[GIVEN INFORMATION]
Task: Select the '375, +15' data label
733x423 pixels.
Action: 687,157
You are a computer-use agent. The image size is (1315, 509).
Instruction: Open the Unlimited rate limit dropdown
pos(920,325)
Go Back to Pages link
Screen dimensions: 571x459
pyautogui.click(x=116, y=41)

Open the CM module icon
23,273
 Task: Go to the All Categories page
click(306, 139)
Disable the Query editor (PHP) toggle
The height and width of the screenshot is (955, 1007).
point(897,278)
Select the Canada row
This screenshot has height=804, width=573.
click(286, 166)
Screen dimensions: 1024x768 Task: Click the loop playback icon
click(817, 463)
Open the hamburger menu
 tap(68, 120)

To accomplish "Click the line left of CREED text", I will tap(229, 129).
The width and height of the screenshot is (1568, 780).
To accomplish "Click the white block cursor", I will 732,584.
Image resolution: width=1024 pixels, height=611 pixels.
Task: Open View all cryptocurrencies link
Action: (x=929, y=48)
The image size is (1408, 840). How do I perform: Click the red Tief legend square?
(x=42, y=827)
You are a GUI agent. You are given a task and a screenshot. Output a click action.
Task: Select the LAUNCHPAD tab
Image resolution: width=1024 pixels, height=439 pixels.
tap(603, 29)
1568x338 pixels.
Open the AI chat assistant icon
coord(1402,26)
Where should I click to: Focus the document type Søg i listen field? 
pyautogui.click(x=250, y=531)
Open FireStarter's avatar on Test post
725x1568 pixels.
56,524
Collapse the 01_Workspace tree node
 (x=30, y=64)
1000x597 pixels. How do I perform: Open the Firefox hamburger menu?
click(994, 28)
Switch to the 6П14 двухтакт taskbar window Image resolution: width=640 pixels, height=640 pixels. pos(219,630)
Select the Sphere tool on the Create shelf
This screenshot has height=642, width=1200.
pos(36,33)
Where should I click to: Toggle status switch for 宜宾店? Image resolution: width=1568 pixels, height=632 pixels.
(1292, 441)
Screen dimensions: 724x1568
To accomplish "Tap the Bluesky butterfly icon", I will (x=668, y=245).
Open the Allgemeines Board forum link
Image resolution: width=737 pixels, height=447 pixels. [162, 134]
[/GIVEN INFORMATION]
__EXERCISE DIRECTIONS__.
Repeat the data exactly. Leave nothing out.

__WRITTEN ANSWER__.
Task: Select the '375, +15' data label
733x423 pixels.
Action: 687,157
You are a computer-use agent. The image size is (1315, 509).
Instruction: Open the Unlimited rate limit dropdown
pos(920,325)
Go Back to Pages link
Screen dimensions: 571x459
pyautogui.click(x=116, y=41)

Open the CM module icon
23,273
 Task: Go to the All Categories page
click(306, 139)
Disable the Query editor (PHP) toggle
The height and width of the screenshot is (955, 1007).
point(897,278)
Select the Canada row
This screenshot has height=804, width=573.
click(286, 166)
Screen dimensions: 1024x768 Task: Click the loop playback icon
click(817, 463)
Open the hamburger menu
 tap(68, 120)

To accomplish "Click the line left of CREED text", I will tap(229, 129).
The width and height of the screenshot is (1568, 780).
To accomplish "Click the white block cursor", I will 732,584.
Image resolution: width=1024 pixels, height=611 pixels.
Task: Open View all cryptocurrencies link
Action: (x=929, y=48)
The image size is (1408, 840). How do I perform: Click the red Tief legend square?
(x=42, y=827)
You are a GUI agent. You are given a task and a screenshot. Output a click action.
Task: Select the LAUNCHPAD tab
Image resolution: width=1024 pixels, height=439 pixels.
tap(603, 29)
1568x338 pixels.
Open the AI chat assistant icon
coord(1402,26)
Where should I click to: Focus the document type Søg i listen field? 
pyautogui.click(x=250, y=531)
Open FireStarter's avatar on Test post
725x1568 pixels.
56,524
Collapse the 01_Workspace tree node
 (x=30, y=64)
1000x597 pixels. How do I perform: Open the Firefox hamburger menu?
click(994, 28)
Switch to the 6П14 двухтакт taskbar window Image resolution: width=640 pixels, height=640 pixels. pos(219,630)
Select the Sphere tool on the Create shelf
This screenshot has height=642, width=1200.
pos(36,33)
Where should I click to: Toggle status switch for 宜宾店? Image resolution: width=1568 pixels, height=632 pixels.
(1292, 441)
Screen dimensions: 724x1568
To accomplish "Tap the Bluesky butterfly icon", I will (x=668, y=245).
Open the Allgemeines Board forum link
Image resolution: width=737 pixels, height=447 pixels. [162, 134]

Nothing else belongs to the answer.